■ **Set problem**: Reproduce each of the items below word for word, character for character.
○ ○ ○ ○ ○
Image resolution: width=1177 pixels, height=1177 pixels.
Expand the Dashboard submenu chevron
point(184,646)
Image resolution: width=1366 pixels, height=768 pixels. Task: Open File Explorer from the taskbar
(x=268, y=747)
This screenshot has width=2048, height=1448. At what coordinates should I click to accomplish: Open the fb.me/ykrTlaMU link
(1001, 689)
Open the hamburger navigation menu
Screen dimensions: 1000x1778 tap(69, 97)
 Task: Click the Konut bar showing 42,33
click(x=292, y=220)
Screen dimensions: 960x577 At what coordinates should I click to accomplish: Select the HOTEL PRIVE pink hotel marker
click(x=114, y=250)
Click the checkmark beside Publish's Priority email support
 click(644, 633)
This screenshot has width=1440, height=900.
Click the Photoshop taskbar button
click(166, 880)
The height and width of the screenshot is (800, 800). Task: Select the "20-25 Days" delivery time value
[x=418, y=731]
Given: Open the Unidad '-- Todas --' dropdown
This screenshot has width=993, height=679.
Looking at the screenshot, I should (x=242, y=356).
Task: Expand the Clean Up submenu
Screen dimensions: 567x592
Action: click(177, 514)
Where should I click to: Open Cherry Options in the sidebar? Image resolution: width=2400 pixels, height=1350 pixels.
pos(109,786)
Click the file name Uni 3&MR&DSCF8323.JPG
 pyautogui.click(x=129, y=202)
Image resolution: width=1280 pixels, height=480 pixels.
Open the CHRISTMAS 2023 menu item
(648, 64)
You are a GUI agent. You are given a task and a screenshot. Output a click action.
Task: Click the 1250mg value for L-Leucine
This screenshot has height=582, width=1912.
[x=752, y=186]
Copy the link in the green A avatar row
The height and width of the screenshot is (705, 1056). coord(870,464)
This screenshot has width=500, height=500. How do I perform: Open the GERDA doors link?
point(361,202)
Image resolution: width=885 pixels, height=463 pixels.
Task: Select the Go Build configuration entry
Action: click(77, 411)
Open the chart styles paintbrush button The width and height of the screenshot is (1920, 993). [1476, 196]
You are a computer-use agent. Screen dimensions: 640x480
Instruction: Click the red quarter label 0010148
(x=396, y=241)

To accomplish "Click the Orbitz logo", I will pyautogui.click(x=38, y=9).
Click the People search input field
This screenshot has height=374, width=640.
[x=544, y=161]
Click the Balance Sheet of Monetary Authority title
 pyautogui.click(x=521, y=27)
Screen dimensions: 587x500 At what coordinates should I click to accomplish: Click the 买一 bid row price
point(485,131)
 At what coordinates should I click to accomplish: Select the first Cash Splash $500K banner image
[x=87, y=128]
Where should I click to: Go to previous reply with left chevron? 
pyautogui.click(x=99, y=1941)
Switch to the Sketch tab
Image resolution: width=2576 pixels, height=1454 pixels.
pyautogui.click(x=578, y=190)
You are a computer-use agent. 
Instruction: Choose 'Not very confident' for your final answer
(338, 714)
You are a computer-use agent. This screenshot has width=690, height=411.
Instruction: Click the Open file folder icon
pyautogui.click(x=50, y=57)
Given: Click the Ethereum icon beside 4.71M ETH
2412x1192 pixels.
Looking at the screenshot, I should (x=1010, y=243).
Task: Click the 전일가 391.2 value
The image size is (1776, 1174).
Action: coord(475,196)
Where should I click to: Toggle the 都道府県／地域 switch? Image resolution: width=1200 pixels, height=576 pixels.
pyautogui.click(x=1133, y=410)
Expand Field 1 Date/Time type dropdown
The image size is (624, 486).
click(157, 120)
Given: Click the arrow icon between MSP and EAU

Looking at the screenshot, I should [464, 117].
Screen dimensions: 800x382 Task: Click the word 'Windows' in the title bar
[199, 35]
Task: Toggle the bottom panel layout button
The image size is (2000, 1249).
○ ○ ○ ○ ○
■ **Output for this task**:
Image resolution: width=1177 pixels, height=1177 pixels.
Expand the Dashboard submenu chevron
point(184,646)
Image resolution: width=1366 pixels, height=768 pixels. Task: Open File Explorer from the taskbar
(x=268, y=747)
This screenshot has width=2048, height=1448. At what coordinates should I click to accomplish: Open the fb.me/ykrTlaMU link
(1001, 689)
Open the hamburger navigation menu
Screen dimensions: 1000x1778 tap(69, 97)
 Task: Click the Konut bar showing 42,33
click(x=292, y=220)
Screen dimensions: 960x577 At what coordinates should I click to accomplish: Select the HOTEL PRIVE pink hotel marker
click(x=114, y=250)
Click the checkmark beside Publish's Priority email support
 click(644, 633)
This screenshot has width=1440, height=900.
Click the Photoshop taskbar button
click(166, 880)
The height and width of the screenshot is (800, 800). Task: Select the "20-25 Days" delivery time value
[x=418, y=731]
Given: Open the Unidad '-- Todas --' dropdown
This screenshot has width=993, height=679.
Looking at the screenshot, I should (x=242, y=356).
Task: Expand the Clean Up submenu
Screen dimensions: 567x592
Action: click(177, 514)
Where should I click to: Open Cherry Options in the sidebar? Image resolution: width=2400 pixels, height=1350 pixels.
pos(109,786)
Click the file name Uni 3&MR&DSCF8323.JPG
 pyautogui.click(x=129, y=202)
Image resolution: width=1280 pixels, height=480 pixels.
Open the CHRISTMAS 2023 menu item
(648, 64)
You are a GUI agent. You are given a task and a screenshot. Output a click action.
Task: Click the 1250mg value for L-Leucine
This screenshot has height=582, width=1912.
[x=752, y=186]
Copy the link in the green A avatar row
The height and width of the screenshot is (705, 1056). coord(870,464)
This screenshot has width=500, height=500. How do I perform: Open the GERDA doors link?
point(361,202)
Image resolution: width=885 pixels, height=463 pixels.
Task: Select the Go Build configuration entry
Action: click(77, 411)
Open the chart styles paintbrush button The width and height of the screenshot is (1920, 993). [1476, 196]
You are a computer-use agent. Screen dimensions: 640x480
Instruction: Click the red quarter label 0010148
(x=396, y=241)

To accomplish "Click the Orbitz logo", I will pyautogui.click(x=38, y=9).
Click the People search input field
This screenshot has height=374, width=640.
[x=544, y=161]
Click the Balance Sheet of Monetary Authority title
 pyautogui.click(x=521, y=27)
Screen dimensions: 587x500 At what coordinates should I click to accomplish: Click the 买一 bid row price
point(485,131)
 At what coordinates should I click to accomplish: Select the first Cash Splash $500K banner image
[x=87, y=128]
Where should I click to: Go to previous reply with left chevron? 
pyautogui.click(x=99, y=1941)
Switch to the Sketch tab
Image resolution: width=2576 pixels, height=1454 pixels.
pyautogui.click(x=578, y=190)
You are a computer-use agent. 
Instruction: Choose 'Not very confident' for your final answer
(338, 714)
You are a computer-use agent. This screenshot has width=690, height=411.
Instruction: Click the Open file folder icon
pyautogui.click(x=50, y=57)
Given: Click the Ethereum icon beside 4.71M ETH
2412x1192 pixels.
Looking at the screenshot, I should (x=1010, y=243).
Task: Click the 전일가 391.2 value
The image size is (1776, 1174).
Action: coord(475,196)
Where should I click to: Toggle the 都道府県／地域 switch? Image resolution: width=1200 pixels, height=576 pixels.
pyautogui.click(x=1133, y=410)
Expand Field 1 Date/Time type dropdown
The image size is (624, 486).
click(157, 120)
Given: Click the arrow icon between MSP and EAU

Looking at the screenshot, I should [464, 117].
Screen dimensions: 800x382 Task: Click the word 'Windows' in the title bar
[199, 35]
Task: Toggle the bottom panel layout button
The image size is (2000, 1249).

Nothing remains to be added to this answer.